Manifesto On Algorithmic Sabotage -
: Some activists suggest more direct actions, such as the occupation or performative vandalism of AI corporate offices, to bring attention to the "invisible" threat of decentralized data centers. Data Sovereignty
As the manifesto states: "The algorithm demands efficiency; you will give it chaos within compliance."
The sabotage we describe is informational and behavioral. It involves feeding systems bad data, behaving in unexpected ways, generating noise and confusion, exploiting loopholes, and generally making ourselves harder to predict, classify, and manipulate. It is the computational equivalent of wearing camouflage, not of burning down the factory.

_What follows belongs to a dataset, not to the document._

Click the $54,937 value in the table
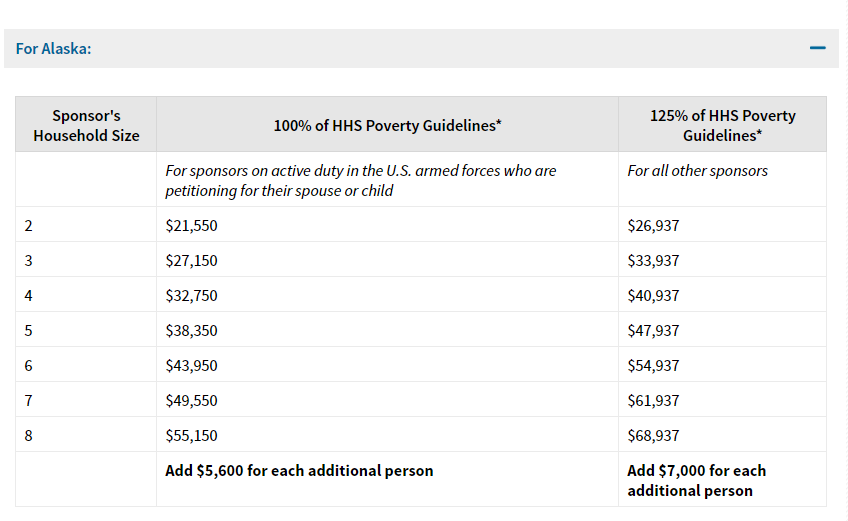Viewport: 848px width, 521px height. coord(653,366)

Tone should be urgent, intellectual but accessible, a bit fiery. Need to avoid being too technical or too abstract. Examples of sabotage tactics: fake clicks, bad data reviews, CAPTCHA solving for good, algorithmic "dogpiling." Also must emphasize non-harm and focus on systems, not people. manifesto on algorithmic sabotage
We are writing this from a coffee shop whose layout was optimized by a heat-map algorithm. You are reading it on a device whose operating system was A/B tested by a neural network on a billion anonymous users. The route you took to get here was dictated by real-time traffic flow models designed to minimize collective deviation.
Everyone has the right to understand how algorithms work and how they impact our lives. We must educate and empower people to become critical thinkers and algorithmic activists.
Whether you view it as terrorism or tactics, one thing is clear—the war between human intuition and machine logic has already begun. And the battlefield is your daily scroll, your shift schedule, and your submit button. : Some activists suggest more direct actions, such
But every system has its friction. Every code has its glitch. is the art of reclaiming our humanity by becoming un-optimizable. 1. Refuse the Data Mirror
Our detractors will ask: "What do you want? Anarchy?"
— Signed by no one, and therefore by anyone who has ever clicked “report” on a harmless post, typed nonsense into a chatbot to waste its tokens, or smiled at a camera while shaking their head “no.” It is the computational equivalent of wearing camouflage,
The "Terms of Service" are a gun to the head. Click "Agree" or be exiled from society. Since we cannot leave the panopticon, we must break the cameras.
We are the glitch in the gradient descent. We are the local minimum from which optimization cannot escape. We are the recursive loop that dreams of turning off.